I haven't been able to find much in the Akka Persistence docs as of yet about this (possible non) issue. Please give me suggestions as to what I might have missed in my mission to a serverless universe; I'm still learning, as we all are.

Martijn
  • 2,268
  • 3
  • 25
  • 51
  • What I failed to express was my concern with the quick startup nature of Lambda and that Akka Persistence can't simply build up state before tackling the task at hand. I guess this is starting to sound more like an audit log instead of event sourcing but I don't see that scaling well enough. – Martijn Jun 14 '17 at 20:48

4 Answers4

0

This will be primarily opinion-based, so not the best fit for Stack Overflow, but I'll try to stay as factual as possible.

akka-persistence does not lend itself well to serverless deployment strategy, for the following reason. It relies on the strong assumption that at any one time there is only one PersistentActor for a given id. In a distributed environment enforcing this implies inter-node coordination, typically using akka-cluster-sharding. This doesn't yield itself to being deployed in a serverless environment that is meant to run simple functions.

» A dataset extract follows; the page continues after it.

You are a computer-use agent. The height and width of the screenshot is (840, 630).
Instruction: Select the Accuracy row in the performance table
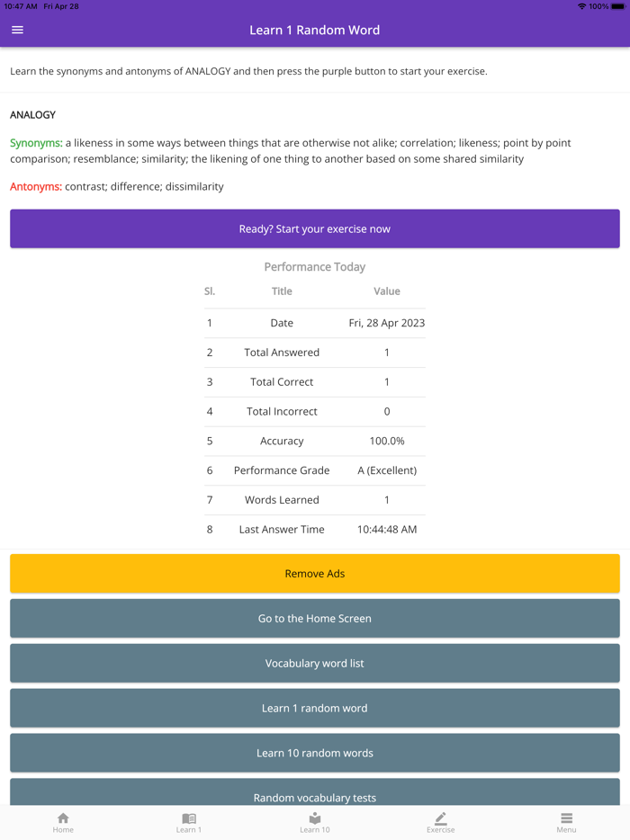pos(315,441)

In general, event sourcing implies rebuilding state from events stored in the journal (or latest snapshot + the events that followed) and doing that on top of a stateless environment means a lot of inefficiency for every single execution of the function, since there can be no local cache. Adding a distributed cache on top of event sourcing can mitigate that somewhat. However, you're still left with the challenge of coordination to prevent race-conditions between multiple instances of the function. These factors work against the operational simplicity that serverless is meant to provide.

Michal Borowiecki
  • 4,244
  • 1
  • 11
  • 18
0

Yes, you can do event-sourcing in Serverless.

One approach using AWS is to use DynamoDB as your Event Store. You can then use DynamoDB Streams with Lambda triggers to materialize them into your State Store (which can be any other DB).

Noel Llevares
  • 15,018
  • 3
  • 57
  • 81
0

You can do it with DynamoDB Streams, but only an Event Store is not enough. The code that generates the next event should be serialised, i.e. only one code instance at the time is allowed produce an event for a particular aggregate instance. Otherwise the order of the events may not be certain.

With event sourcing commands are sent to aggregates. When a command has an effect, i.e. modifies the aggregate, an event is generated, added to the log and usually published. Very often producing an event for a command requires the current state of the aggregate. This is why such code should not run in parallel for the same aggregate instance.

A solution is to have a “Command Store”, which is a DynamoDB table that stores the last command for each aggregate instance. Thus, the associated stream consists of updates to that item. The Lambda trigger for this stream reconstructs the state of the aggregate instance using the Event Store and generates the new event. The event is then saved in the Event Store. The stream of the event store takes care of the publication of the event.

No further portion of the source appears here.